Tuesday, November 03, 2009

Debrief on de Koninck

We had a nice crowd at Sunday's Spoken Word Series event - 15 people counting the late arrivals and early departures, about half invited directly by featured reader Jessica de Koninck. Jessica read mostly new poems, commenting early on that many people find her work unhappy; that's certainly true of her firs book Repairs, which is advertised as a meditation on loss (I find it more a coupling of the ordinary details of keeping on with the extraordinary feelings of absence and familiarity that accompany the passing (or leaving) of someone close.

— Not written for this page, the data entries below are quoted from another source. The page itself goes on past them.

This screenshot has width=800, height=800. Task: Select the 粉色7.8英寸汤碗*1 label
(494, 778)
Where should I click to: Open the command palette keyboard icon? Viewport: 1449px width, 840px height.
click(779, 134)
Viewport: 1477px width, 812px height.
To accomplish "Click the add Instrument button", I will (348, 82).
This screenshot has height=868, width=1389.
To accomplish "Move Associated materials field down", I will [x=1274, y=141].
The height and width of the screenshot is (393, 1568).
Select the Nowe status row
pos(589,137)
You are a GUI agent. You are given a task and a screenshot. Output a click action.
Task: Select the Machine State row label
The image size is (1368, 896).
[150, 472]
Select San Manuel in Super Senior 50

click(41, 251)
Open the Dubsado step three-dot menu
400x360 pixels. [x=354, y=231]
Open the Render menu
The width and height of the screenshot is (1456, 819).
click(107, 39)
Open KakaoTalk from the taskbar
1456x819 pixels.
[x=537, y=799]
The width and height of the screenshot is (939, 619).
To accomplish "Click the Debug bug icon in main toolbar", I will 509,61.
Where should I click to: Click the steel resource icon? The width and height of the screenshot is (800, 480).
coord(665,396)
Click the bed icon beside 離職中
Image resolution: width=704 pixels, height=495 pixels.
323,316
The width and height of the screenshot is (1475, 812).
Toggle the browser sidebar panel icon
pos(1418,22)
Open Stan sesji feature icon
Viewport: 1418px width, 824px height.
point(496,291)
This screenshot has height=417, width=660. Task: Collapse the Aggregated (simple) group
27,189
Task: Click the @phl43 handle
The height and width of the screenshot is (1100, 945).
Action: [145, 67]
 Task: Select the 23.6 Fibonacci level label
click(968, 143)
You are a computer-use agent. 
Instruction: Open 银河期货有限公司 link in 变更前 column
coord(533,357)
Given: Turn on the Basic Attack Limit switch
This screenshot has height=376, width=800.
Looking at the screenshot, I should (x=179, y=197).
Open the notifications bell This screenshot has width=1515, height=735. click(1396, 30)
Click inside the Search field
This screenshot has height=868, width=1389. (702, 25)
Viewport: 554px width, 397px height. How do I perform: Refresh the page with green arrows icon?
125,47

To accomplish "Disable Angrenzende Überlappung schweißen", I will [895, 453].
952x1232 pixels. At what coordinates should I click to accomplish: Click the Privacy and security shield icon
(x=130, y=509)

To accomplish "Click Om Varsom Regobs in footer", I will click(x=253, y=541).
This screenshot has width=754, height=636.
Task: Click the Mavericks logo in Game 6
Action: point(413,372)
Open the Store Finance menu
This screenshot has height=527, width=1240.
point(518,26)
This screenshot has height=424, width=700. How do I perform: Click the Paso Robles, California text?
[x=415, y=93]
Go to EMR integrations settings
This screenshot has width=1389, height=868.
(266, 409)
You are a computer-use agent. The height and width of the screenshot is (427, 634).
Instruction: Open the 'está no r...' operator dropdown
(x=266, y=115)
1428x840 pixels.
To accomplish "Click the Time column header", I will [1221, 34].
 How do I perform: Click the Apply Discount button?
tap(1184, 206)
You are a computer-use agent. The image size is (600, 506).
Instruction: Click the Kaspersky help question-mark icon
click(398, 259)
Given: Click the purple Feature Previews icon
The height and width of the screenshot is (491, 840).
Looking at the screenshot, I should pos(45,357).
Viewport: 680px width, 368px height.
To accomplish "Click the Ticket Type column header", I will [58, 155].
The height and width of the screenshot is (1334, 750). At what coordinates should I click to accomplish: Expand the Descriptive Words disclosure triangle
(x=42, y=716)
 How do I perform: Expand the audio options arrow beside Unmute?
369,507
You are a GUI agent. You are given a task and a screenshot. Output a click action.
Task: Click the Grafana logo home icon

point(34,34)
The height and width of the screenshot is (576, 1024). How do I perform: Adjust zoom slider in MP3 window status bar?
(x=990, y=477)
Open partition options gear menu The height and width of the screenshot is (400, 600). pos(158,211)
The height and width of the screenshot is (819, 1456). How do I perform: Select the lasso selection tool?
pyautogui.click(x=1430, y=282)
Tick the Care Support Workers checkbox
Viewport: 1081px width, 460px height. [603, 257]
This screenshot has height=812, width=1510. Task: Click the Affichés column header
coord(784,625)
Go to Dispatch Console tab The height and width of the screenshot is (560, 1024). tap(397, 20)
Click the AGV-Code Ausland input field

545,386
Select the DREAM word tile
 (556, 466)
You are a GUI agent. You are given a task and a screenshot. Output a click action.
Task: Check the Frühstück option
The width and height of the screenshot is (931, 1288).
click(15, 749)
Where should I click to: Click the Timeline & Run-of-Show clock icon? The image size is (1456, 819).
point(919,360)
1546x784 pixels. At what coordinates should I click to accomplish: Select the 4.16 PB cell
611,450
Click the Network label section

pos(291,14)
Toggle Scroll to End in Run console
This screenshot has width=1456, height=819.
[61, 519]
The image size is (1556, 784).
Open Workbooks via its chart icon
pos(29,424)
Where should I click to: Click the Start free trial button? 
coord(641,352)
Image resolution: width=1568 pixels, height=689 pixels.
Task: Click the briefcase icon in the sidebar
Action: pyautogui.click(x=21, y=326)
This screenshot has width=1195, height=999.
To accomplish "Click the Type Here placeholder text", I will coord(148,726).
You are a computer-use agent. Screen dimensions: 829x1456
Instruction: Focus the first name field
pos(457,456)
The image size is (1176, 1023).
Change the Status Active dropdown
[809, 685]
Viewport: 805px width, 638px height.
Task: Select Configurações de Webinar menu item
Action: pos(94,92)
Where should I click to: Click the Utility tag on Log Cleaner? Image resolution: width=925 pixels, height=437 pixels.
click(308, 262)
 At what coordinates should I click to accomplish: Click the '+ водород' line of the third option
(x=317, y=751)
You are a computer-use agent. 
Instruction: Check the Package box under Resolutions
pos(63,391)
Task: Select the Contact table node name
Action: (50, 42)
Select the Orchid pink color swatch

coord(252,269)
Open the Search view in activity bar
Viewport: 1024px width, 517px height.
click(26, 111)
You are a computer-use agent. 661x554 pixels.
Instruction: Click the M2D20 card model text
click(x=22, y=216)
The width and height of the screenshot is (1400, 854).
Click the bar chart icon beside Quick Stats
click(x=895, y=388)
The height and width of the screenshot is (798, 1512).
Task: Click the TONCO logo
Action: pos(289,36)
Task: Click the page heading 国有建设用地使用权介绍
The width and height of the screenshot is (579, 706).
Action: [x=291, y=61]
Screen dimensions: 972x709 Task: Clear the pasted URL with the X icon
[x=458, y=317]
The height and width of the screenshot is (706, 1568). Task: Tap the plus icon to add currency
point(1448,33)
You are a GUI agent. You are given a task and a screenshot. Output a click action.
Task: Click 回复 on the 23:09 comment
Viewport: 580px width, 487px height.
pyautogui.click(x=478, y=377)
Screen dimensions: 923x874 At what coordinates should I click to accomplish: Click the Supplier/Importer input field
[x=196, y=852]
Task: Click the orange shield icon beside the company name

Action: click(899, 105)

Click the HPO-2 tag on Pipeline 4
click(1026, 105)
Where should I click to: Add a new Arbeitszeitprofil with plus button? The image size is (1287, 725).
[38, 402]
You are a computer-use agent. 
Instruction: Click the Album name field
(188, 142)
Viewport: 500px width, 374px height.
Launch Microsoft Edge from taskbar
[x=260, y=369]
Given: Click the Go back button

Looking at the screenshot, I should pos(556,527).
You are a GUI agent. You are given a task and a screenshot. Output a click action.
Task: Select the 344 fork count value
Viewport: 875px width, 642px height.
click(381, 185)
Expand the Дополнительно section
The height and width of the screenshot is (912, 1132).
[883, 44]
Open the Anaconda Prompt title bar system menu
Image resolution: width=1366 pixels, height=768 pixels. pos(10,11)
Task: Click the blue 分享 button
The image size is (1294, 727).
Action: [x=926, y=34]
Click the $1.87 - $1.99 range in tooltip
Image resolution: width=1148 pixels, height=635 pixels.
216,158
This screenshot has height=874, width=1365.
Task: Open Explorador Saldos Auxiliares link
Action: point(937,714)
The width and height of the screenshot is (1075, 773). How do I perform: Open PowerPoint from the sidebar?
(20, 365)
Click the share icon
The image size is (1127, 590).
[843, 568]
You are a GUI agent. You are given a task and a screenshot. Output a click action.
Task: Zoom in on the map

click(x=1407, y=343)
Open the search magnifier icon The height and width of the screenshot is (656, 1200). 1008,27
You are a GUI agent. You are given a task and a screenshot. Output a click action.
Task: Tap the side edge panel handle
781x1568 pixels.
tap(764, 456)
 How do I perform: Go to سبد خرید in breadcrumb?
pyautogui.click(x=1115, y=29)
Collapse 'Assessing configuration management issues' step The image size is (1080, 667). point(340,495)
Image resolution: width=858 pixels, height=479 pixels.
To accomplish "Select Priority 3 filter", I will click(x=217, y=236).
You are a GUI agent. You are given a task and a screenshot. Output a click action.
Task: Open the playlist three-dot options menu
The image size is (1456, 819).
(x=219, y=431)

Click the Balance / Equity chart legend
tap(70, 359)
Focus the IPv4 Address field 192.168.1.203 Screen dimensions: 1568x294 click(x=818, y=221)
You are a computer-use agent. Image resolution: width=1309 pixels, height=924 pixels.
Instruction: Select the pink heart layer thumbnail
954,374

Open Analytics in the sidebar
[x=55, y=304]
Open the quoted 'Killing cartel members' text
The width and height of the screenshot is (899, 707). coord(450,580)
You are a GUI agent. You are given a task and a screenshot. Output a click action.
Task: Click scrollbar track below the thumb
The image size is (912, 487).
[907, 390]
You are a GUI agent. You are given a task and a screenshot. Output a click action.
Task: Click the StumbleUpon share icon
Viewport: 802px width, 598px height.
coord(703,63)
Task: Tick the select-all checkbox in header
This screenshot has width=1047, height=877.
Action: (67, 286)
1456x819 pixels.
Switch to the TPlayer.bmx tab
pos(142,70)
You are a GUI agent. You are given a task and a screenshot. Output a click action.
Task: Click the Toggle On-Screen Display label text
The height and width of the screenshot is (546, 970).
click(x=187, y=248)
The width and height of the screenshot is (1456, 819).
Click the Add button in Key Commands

The poems that Jessica read - about her children, about cooking her Grandmother's traditional dishes - were exactly what I find most compelling in the poems I like: The discovery of something extraordinary in an otherwise ordinary observation. Jessica's are poems written from a grounding tradition without being "traditional" poems - they don't celebrate tradition explicitly so much as they find the pointer in the tradition that directs us back to ourselves.

Jessica does less embellishing between poems than many readers, but still was comfortable when one of our regular called out for an encore (fairly common in our events...). All in all, whether the poems had a bit of darkness in them or not, it was an entertaining afternoon. Jessica's been busy with appearances around NJ lately; catch her when she visits your area!